» **ASSIGNMENT**: Take the line that contains "Viewport: 405px width, 270px height." and each one after it through the last line below, and retype them exactly. Leave out the pictures.

» **DATA**:
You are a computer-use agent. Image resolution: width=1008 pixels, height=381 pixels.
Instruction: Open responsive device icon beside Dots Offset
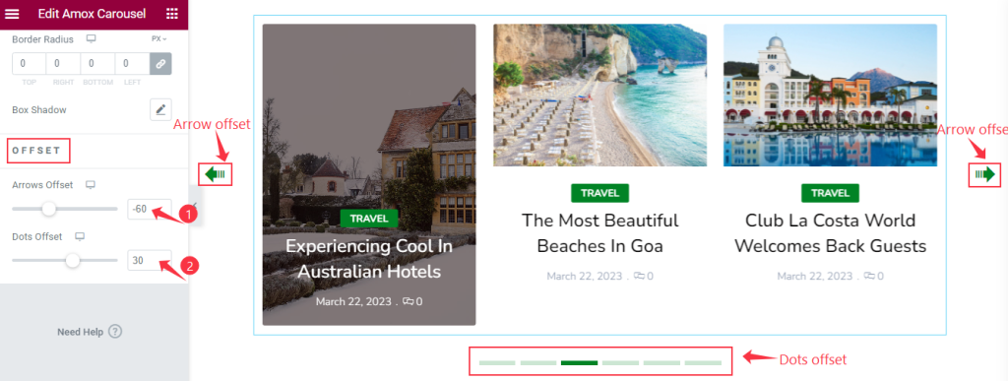[x=80, y=236]
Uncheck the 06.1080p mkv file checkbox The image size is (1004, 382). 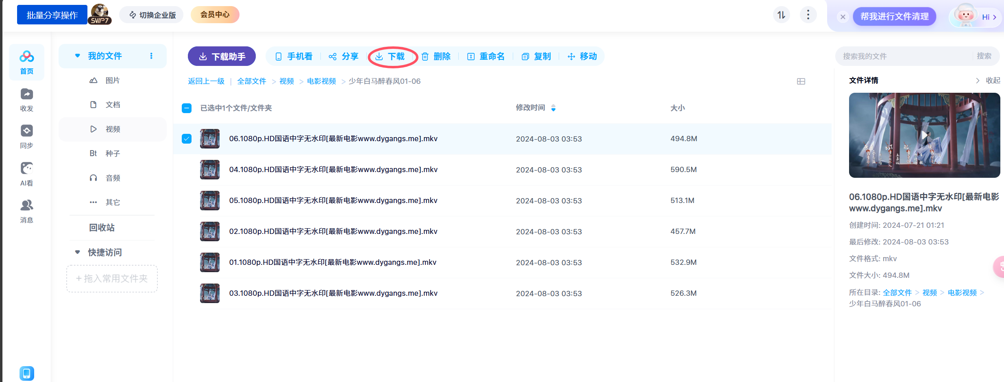point(187,139)
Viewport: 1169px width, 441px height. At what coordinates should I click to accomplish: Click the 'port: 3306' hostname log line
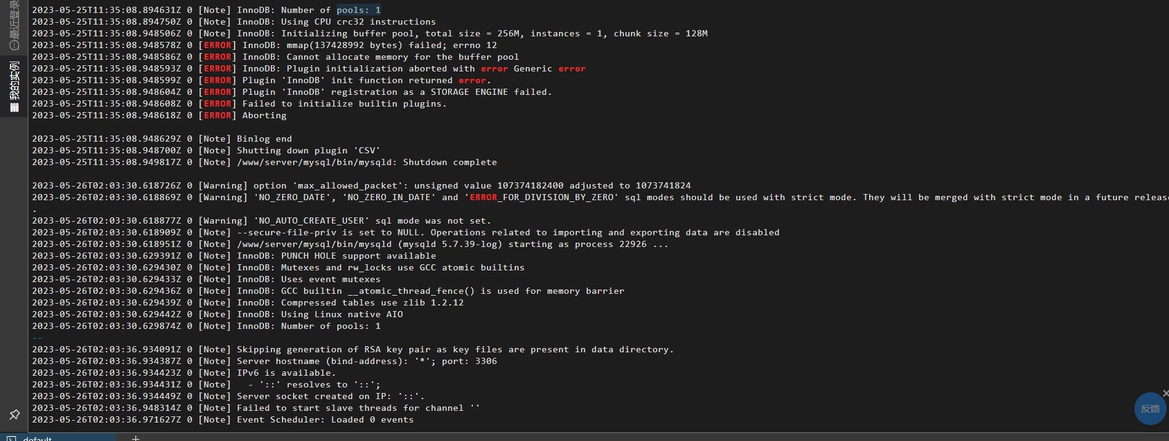[x=264, y=361]
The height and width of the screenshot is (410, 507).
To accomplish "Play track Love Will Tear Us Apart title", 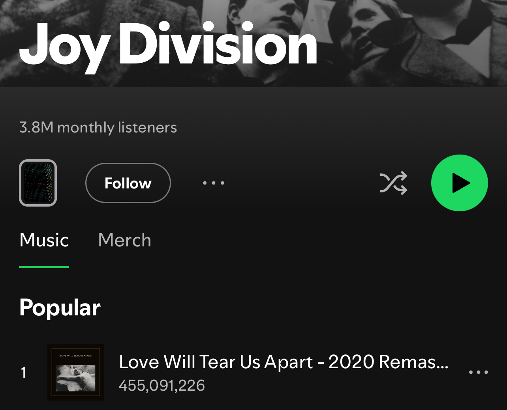I will click(284, 362).
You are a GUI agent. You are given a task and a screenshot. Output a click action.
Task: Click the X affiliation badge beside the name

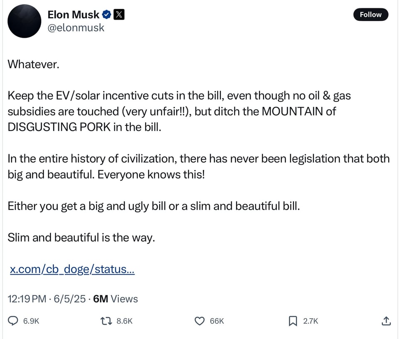click(119, 15)
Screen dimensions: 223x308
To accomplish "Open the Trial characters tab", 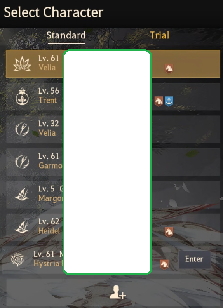I will [x=160, y=36].
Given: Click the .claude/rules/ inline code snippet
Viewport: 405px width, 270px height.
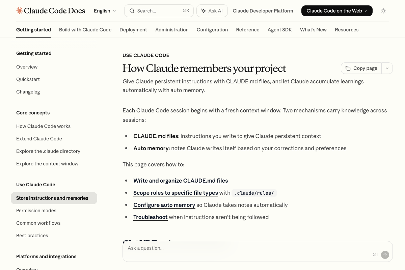Looking at the screenshot, I should (254, 193).
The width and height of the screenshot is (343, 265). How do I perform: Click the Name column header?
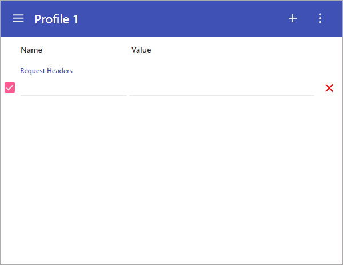pos(31,50)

» **SOLUTION FOR THIS PROBLEM**:
Viewport: 405px width, 270px height.
Looking at the screenshot, I should (254, 193).
The width and height of the screenshot is (343, 265). How do I perform: Click the Name column header?
pos(31,50)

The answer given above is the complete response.